Las dos negaron con la cabeza.

–No conozco a nadie con quien me gustaría compartir casa –dijo Bella.

–Pues entonces tendré que poner un anuncio en el periódico.

–A mí no me parece buena idea –objetó Kate–. Hay mucha gente rara por ahí. ¿Te acuerdas de esa película en la que la inquilina se viste como la dueña de la casa y luego intenta matarla? Podríamos encontrarnos con alguien así.

–O peor –dijo Bella–. Podríamos encontrar una aficionada a la música country.

Las tres se quedaron en silencio, pensativas.

–O una persona obsesionada por la limpieza –sugirió Phoebe–. Aunque eso no estaría tan mal. Además, aquí hay mucho que hacer.

–Una vez compartí casa con una chica así –dijo Bella–. Era una neurótica de la limpieza. Había notas por todas partes recordándome que tirase la basura, que pasara el polvo de mi habitación… y en cuanto me tomaba un café me quitaba la taza para lavarla. Creo que prefiero a una psicópata.

–Yo creo que lo mejor sería vender la casa –insistió Phoebe.

–¿Y qué ha pasado con el chico del que habló Josh? –preguntó Kate–. ¿Cómo se llamaba, Gus?

–Gib. Pero él solo quería algo temporal y yo necesito alguien permanente.

–Si se quedara unos meses tendríamos tiempo de encontrar a alguien normal –dijo Bella.

Phoebe se lo pensó un momento.

–La verdad es que tampoco sabemos nada de él.

–Sabemos que es amigo de Josh.

–¿Cuánto tiempo piensa estar en Londres, Bella?

–No estoy segura. Sé que vive en California, pero no sé más. Me dio la impresión de que no tenía mucho dinero, por eso estaba buscando un apartamento barato.

–Si no tiene dinero, ¿por qué hace un viaje a Londres?

–A lo mejor solo quiere cambiar de aires durante un tiempo –sugirió Kate–. Puede que le hayan roto el corazón y necesita espacio para lamerse las heridas.

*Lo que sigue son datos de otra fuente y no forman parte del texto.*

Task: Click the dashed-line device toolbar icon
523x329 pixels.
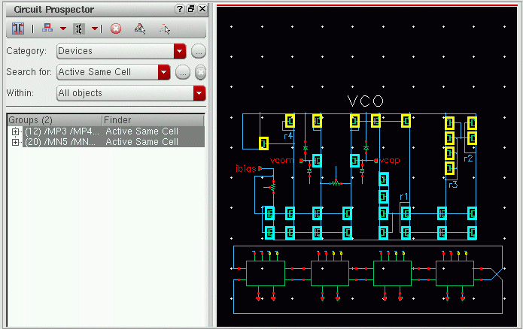Action: (79, 29)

–Sí, seguro –rio Phoebe, levantando los ojos al cielo–. Un chico que vive en California, con todo ese sol y ese paisaje, decide venir a Londres para animarse un poco. Como aquí hace tan buen tiempo…

–Bueno, da igual por qué venga a Londres, el caso es que él necesita habitación y nosotras necesitamos un compañero de piso. Y no puede ser muy horrible si es amigo de Josh. ¿Por qué no te lo piensas, Phoebe? Además, sería divertido tener un hombre en la casa.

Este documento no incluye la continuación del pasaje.